The duodenum from two litters of E16.5 mice from matings of W/+ females with Wv/+ males were examined. All preparations showed ripples (propagating contractions), including those from W/Wv embryos (n= 4) (Fig. 7A and B). In all genotypes, the ripples were similar to those observed in the duodenum of E16.5 control (C57/Bl6) mice. The frequency of ripples in the duodenum of W/Wv embryos (1.4 ± 0.6 contractions min−1, n= 4) was not significantly different from that in wild-type (+/+) embryos (1.3 ± 0.4 contractions min−1, n= 5; t test, P= 0.84).

Previous studies have shown that in late embryonic W/Wv mice, there is an absence of KIT+ ICC-MP and slow waves (Beckett et al. 2007). As we have demonstrated that ripples are present in W/Wv mice, our data suggest that ripples are not mediated by ICC-MP.

Morphological development of ICC-MP

The morphological development of ICC-MP was examined using KIT immunostaining in wholemount preparations of duodenum and colon from E14.5, E16.5, E18.5 and P0 wild-type mice.
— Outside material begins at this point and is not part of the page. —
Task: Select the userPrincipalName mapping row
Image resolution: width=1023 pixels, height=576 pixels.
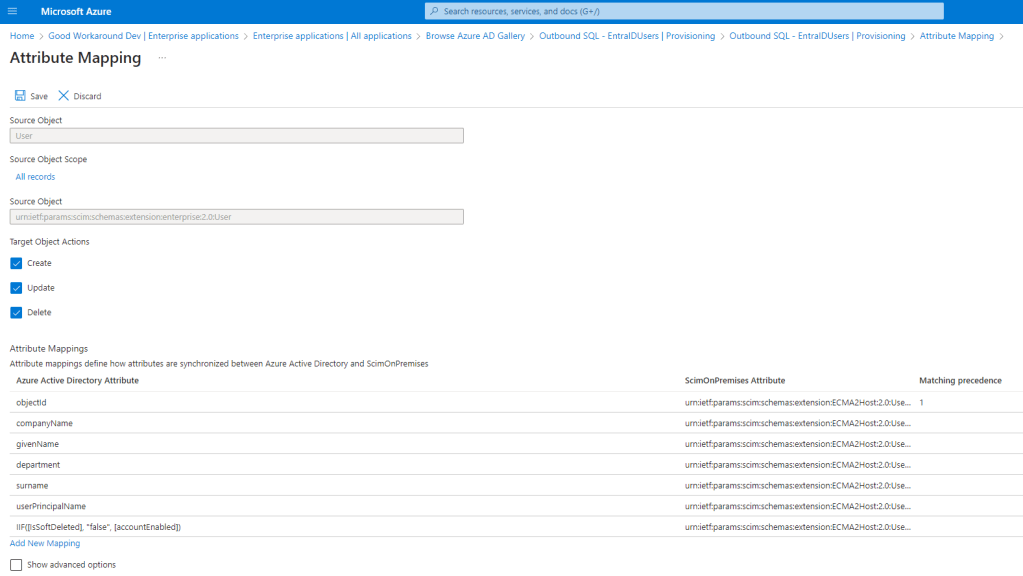Action: point(51,506)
The location of myenteric neurons was determined using antibodies to the pan-neuronal marker, Hu.

In the duodenum and colon of E14.5 mice, KIT staining was observed on the surface of most mesenchymal (Hu-negative) cells at the same focal plane as the myenteric Hu+ neurons, as well as mesenchymal cells on the serosal side of the myenteric plexus (Fig. 8AC); these cells have been identified previously as precursors of both ICC-MP and longitudinal muscle cells (Torihashi et al. 1997; Kluppel et al. 1998).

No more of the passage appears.